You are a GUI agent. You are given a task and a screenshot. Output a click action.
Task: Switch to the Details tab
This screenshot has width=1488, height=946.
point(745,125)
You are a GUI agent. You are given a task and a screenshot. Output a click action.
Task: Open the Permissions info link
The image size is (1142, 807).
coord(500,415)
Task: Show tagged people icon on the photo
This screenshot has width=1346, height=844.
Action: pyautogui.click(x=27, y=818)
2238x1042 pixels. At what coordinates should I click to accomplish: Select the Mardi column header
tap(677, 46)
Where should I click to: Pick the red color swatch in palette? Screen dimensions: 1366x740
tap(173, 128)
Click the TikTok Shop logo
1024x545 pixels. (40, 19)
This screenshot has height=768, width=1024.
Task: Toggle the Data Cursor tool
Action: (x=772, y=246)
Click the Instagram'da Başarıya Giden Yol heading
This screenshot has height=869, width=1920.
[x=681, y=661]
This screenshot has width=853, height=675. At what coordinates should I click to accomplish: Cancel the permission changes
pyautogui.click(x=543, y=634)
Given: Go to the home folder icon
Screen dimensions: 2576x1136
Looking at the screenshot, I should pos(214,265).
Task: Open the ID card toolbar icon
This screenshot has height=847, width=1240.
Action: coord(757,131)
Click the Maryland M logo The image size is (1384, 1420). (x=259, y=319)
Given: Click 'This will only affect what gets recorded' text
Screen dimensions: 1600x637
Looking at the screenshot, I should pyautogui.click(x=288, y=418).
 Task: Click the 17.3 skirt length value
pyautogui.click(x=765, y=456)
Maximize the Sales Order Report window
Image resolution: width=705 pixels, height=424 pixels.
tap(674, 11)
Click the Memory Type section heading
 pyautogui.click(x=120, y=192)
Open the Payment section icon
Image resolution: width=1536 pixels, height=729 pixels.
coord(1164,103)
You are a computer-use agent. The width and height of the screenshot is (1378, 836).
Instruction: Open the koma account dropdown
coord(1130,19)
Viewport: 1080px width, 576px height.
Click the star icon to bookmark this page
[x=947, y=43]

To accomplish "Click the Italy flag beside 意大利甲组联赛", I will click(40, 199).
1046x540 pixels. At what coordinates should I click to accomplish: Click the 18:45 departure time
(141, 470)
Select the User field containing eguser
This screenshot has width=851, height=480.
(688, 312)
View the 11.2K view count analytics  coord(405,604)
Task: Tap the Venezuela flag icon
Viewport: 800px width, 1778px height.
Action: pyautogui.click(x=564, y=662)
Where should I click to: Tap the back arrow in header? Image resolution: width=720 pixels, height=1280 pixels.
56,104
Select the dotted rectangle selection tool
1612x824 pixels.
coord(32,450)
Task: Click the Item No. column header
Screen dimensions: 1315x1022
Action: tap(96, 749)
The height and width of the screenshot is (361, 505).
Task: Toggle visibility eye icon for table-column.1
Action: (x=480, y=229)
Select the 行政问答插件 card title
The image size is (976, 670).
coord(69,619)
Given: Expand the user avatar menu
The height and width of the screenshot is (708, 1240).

• _Work required_: Within the listing above, extract exactly the lines from the line with "Task: Open the Permissions info link" to the line with "Click the Instagram'da", the two named lines included, and no others.

• _Output for this task_:
Task: Open the Permissions info link
The image size is (1142, 807).
coord(500,415)
Task: Show tagged people icon on the photo
This screenshot has width=1346, height=844.
Action: pyautogui.click(x=27, y=818)
2238x1042 pixels. At what coordinates should I click to accomplish: Select the Mardi column header
tap(677, 46)
Where should I click to: Pick the red color swatch in palette? Screen dimensions: 1366x740
tap(173, 128)
Click the TikTok Shop logo
1024x545 pixels. (40, 19)
This screenshot has height=768, width=1024.
Task: Toggle the Data Cursor tool
Action: (x=772, y=246)
Click the Instagram'da Başarıya Giden Yol heading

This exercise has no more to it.